The substrate-induced respiration method is commonly accepted for estimation of potential perturbations in microbe-mediated degradation of organic matter in soil treated with pesticides (Domsch et al. 1983). In this study, SIR results showed that microbial activity increased in linuron-treated soils, but this effect was transient (Fig. 1). In both soils, linuron stimulated SIR values, especially on day 1. In addition, the higher the concentration of herbicide added to the soils, the higher the increase in microbial activity. At the end of incubation, no difference was found between soil samples amended with linuron and respective controls. Dinelli et al. (1998) observed a similar transient increase of SIR in soils amended with other herbicides, e.g. triasulfuron, primisulfuron methyl and rimsulfuron. In general, several studies have indicated the variable effects of herbicides on potential microbial activity depending on the herbicide used and soil type (Ismail et al. 1998; Zabaloy et al. 2008a). Accinelli et al. (2002) studied the short-term effect of six agrochemicals on microbial activity and reported that sulfonylurea herbicides applied up to 20 µg g⁻¹ soil stimulated soil respiration, whereas application of these herbicides at the agricultural rate did not exert any significant impact on soil microbial activity. Soil respiration was also stimulated by hexazinone over a 3-week period, when it was applied at a level up to 100 times higher than the recommended field rate (Vienneau et al. 2004). It would appear that some microorganisms are able to use applied herbicides as sources of energy and nutrients, resulting in an increase in their metabolic activity.

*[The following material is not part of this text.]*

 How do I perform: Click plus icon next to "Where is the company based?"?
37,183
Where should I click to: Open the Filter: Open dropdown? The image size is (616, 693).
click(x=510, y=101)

Substrate-induced respiration in the loamy sand (LS) and sandy loam (SL) soils treated with linuron at different dosages (mg kg⁻¹ soil): C 0 (control soil), D1 4, D2 20, D3 400. The values are the means ± standard deviations. For each soil, means with different letter(s) are significantly different at P < 0.05. LSD Least significant difference (n = 3)

Full size image

Enzyme activities

Enzyme activities are often proposed as early and sensitive indicators of soil ecological stress in both natural and agricultural ecosystems (Badiane et al. 2001; Sannino and Gianfreda 2001). In this study, the results showed differences in enzyme activities in response to linuron dosages added to the soils (Table 2). In LS soil treated with linuron at a concentration of 400 mg kg⁻¹ soil, DHA decreased compared to the control. However, this effect was not found on day 1. In addition, decreased DHA was also observed in soil treated with linuron at concentrations of 4 and 20 mg kg⁻¹ soil on days 14 and 28. In contrast, the negative effect of linuron was observed only in SL treated with the highest dosage on days 14 and 28 (Table 2). The different impact of herbicides on DHA is associated with differences in soil organic matter content, type of herbicide, their dosage and farming history (Zabaloy et al. 2008a, b). The positive effect on DHA of glyphosate applied up to 200 mg kg⁻¹ soil has been reported by several authors (Sannino and Gianfreda 2001; Accinelli et al. 2002; Araújo et al. 2003). Grenni et al. (2009) found no changes in DHA values between control and soils treated with linuron at the agricultural rate.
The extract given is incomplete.